Forum: Blogs
Cyberwar: Krieg ohne Regeln
ReutersGeheimdienste, Militärs und Auftragshacker liefern sich ein Wettrüsten für den Cyberwar. Doch ob dahinter eine neue Art der Kriegsführung oder vielmehr kriminelle Aktionen stecken, ist umstritten. Konzerne wittern jedenfalls ein Milliardengeschäft.
http://www.spiegel.de/netzwelt/netzp...836384,00.html
- #1 01.06.2012 15:49 von
...
der krieg hat keine regeln.
- #2 01.06.2012 15:53 von
nichts als...
Spekulationen! Die Strategie ist klar. Erstmal Angst verbreiten und damit dann fein die Rechte der Bevölkerung einschränken. Mir aber egal was das Internetz angeht, früher gings auch ohne...
- #3 01.06.2012 16:06 von
Mist!
Im Artikel heißt es: "Laut Clarke und Knake bildet Nordkorea Hunderte Soldaten in speziellen Hacker-Einheiten für den Cyberwar aus - eine Handvoll Programmierer könnte wichtiger sein als ein teurer Kampfjet. Diese neue Asymmetrie bereitet den Strategen Sorge."
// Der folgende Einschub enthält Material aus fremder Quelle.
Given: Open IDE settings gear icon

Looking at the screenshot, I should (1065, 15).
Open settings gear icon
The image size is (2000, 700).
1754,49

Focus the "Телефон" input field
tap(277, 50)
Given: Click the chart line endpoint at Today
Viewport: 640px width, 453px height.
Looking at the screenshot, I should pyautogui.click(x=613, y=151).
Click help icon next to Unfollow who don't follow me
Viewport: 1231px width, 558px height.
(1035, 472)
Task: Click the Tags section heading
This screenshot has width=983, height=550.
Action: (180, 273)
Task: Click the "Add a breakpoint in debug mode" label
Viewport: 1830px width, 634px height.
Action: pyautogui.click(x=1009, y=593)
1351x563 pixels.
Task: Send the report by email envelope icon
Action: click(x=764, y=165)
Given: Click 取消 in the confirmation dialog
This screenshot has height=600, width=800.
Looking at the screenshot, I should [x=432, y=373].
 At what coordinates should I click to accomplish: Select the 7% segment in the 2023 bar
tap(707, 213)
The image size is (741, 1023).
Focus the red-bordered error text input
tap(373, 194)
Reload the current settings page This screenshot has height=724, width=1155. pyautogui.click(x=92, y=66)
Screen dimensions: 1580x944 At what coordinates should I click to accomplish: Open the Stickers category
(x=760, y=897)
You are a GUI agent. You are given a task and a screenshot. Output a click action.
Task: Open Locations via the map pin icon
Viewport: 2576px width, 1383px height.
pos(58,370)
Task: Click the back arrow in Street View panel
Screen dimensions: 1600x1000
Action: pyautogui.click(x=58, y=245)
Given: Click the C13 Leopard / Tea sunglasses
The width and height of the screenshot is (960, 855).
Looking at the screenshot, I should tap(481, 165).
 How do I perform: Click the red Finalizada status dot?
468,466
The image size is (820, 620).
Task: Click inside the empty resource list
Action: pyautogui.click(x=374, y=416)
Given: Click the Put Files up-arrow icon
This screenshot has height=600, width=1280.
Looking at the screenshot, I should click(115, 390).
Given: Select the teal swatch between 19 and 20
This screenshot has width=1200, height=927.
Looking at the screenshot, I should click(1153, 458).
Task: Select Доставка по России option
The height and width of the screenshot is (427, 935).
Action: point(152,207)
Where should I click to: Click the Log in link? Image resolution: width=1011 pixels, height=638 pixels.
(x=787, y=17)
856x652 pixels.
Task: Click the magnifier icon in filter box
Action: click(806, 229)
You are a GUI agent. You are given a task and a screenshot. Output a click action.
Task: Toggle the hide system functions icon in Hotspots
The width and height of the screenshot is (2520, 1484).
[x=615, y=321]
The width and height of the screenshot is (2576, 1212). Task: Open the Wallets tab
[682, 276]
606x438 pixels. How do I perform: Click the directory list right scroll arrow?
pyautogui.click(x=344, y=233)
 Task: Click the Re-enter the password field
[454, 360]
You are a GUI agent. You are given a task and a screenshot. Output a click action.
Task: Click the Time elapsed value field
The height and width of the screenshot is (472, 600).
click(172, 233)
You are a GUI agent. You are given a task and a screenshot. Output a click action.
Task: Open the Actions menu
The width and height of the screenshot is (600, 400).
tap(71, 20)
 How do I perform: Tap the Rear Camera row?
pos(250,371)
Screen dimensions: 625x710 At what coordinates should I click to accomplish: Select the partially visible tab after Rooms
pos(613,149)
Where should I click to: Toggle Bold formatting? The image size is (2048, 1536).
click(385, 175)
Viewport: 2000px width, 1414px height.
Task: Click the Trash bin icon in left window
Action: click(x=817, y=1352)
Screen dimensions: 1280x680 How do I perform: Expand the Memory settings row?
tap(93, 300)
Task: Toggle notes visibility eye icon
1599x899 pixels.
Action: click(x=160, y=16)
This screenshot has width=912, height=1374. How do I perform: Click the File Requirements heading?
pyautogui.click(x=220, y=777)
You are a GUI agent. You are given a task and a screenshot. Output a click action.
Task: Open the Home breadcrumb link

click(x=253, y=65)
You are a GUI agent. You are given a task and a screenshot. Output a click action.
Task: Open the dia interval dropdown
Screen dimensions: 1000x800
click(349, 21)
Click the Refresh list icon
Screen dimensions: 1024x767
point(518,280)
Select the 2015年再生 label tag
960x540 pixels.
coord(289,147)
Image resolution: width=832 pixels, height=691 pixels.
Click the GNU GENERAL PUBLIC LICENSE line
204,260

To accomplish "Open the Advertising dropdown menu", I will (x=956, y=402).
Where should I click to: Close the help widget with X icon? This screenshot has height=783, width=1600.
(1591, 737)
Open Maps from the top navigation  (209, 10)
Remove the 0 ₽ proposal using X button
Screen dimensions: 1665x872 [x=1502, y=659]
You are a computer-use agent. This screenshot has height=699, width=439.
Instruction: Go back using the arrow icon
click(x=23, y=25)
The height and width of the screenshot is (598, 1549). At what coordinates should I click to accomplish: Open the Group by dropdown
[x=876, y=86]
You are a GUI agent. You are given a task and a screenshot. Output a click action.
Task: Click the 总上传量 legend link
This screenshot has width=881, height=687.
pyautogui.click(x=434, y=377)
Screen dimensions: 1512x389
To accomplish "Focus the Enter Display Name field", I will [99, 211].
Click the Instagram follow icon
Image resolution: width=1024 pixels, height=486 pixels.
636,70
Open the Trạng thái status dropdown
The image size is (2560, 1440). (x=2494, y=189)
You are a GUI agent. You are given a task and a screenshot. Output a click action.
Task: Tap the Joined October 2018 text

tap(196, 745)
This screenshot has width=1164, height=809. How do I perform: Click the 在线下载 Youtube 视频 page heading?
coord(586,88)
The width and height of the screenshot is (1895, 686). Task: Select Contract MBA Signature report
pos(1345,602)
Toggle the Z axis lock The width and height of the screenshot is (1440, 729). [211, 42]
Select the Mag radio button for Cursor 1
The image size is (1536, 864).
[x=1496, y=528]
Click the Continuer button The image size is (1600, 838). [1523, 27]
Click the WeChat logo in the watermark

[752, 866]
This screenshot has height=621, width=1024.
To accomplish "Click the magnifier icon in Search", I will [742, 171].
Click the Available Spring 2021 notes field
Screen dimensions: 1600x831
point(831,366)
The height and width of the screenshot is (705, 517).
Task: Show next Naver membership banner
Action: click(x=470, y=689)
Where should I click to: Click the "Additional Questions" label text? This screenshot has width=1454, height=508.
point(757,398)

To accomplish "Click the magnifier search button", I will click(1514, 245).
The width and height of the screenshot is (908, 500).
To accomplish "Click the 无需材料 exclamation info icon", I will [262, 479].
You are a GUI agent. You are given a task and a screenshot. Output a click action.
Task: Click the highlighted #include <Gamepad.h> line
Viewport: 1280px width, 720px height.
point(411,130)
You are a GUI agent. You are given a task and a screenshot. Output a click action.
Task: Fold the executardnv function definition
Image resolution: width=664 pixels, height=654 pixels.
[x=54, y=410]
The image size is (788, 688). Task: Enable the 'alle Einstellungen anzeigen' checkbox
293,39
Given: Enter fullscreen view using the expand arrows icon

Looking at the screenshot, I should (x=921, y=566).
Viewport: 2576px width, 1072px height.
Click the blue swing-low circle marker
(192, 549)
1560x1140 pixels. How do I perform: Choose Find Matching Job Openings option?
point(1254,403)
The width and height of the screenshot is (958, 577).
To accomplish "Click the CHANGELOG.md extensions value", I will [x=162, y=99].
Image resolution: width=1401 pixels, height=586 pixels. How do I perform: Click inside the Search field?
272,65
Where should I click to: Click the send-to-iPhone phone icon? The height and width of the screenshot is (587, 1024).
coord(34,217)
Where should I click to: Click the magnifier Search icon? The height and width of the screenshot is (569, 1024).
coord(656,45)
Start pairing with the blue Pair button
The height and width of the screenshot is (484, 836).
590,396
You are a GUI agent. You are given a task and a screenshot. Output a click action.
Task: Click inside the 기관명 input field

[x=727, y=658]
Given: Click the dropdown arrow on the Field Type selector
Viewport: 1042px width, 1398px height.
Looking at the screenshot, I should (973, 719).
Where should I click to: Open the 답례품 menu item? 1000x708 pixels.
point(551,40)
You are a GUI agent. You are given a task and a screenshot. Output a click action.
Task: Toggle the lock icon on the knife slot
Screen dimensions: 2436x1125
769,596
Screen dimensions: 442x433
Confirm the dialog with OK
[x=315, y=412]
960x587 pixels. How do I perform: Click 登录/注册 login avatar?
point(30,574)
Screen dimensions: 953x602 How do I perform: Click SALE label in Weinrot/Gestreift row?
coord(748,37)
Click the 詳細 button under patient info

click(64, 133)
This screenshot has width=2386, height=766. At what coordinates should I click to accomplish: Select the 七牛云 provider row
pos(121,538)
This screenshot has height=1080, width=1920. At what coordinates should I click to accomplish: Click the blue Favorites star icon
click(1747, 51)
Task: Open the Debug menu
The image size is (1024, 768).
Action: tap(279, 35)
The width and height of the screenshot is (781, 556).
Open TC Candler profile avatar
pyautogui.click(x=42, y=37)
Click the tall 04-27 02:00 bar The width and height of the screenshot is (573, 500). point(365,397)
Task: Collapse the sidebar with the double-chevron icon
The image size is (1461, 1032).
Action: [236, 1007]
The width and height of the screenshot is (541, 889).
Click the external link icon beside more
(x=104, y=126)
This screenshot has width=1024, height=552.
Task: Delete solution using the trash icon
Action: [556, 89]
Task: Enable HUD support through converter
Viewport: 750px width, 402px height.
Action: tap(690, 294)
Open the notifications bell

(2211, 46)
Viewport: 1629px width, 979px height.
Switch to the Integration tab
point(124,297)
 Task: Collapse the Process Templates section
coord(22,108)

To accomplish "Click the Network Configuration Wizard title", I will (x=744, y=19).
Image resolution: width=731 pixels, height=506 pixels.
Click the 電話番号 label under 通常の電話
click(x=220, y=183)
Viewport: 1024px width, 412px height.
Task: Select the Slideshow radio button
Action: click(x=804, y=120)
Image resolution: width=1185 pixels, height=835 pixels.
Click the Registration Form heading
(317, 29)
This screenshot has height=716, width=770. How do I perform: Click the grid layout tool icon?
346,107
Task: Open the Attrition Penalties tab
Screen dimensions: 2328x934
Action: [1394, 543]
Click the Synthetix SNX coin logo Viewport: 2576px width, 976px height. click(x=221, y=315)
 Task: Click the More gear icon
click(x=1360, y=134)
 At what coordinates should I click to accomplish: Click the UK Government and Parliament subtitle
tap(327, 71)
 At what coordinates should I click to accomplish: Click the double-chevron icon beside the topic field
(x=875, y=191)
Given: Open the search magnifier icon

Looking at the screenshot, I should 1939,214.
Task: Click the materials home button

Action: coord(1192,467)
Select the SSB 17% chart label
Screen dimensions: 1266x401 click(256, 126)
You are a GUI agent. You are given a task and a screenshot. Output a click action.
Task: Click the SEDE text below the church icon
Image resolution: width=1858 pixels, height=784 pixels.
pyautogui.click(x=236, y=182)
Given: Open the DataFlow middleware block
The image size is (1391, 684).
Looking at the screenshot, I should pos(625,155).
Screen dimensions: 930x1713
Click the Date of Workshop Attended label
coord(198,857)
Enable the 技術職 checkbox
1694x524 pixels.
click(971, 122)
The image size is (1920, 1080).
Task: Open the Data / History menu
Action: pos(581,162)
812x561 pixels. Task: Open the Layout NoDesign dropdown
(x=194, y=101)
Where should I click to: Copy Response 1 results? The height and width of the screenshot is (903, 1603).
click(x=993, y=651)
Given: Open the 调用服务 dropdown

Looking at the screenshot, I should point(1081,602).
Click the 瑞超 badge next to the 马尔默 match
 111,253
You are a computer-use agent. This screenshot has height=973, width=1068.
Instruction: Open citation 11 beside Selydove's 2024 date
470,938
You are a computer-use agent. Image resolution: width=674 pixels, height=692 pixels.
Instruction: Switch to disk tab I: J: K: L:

Wozu geben wir den das Geld für die ganze Hardware aus wenn einem Staat wie NK ein paar Hacker genügen um bei einem möglichen Gegner viel gefährlichere Verwüstungen anzurichten? Das stellt die natürliche Ordnung der Dinge auf den Kopf und ist mithin abzulehnen. - #4 01.06.2012 16:31 von
- #5 01.06.2012 17:55 von
Nur mal so als Denkanstoss
Wenn ich mich in die Rolle professioneller Schnüffler reinversetze, dann hätte ich vor Jahren folgendes gemacht: Ich hätte eine Firma, sagen wir Mal MäcÄfi, gegründet und hätte Virenscanner - Software angeboten. Die Vorteile liegt auf der Hand:
1. Virenscanner werden mit Vollzugriffsrechten installiert
2. Virenscanner "nudeln" gut hörbar regelmäßig die Festplatte durch und fragen bei neuen Datenträgern freundlich den Anwender, ob sie das Neue auch mal kurz durchlesen..äh scannen sollen.
3. Virenscanner benötigen eine Internetanbindung um "ihre Daten aktuell" zu halten.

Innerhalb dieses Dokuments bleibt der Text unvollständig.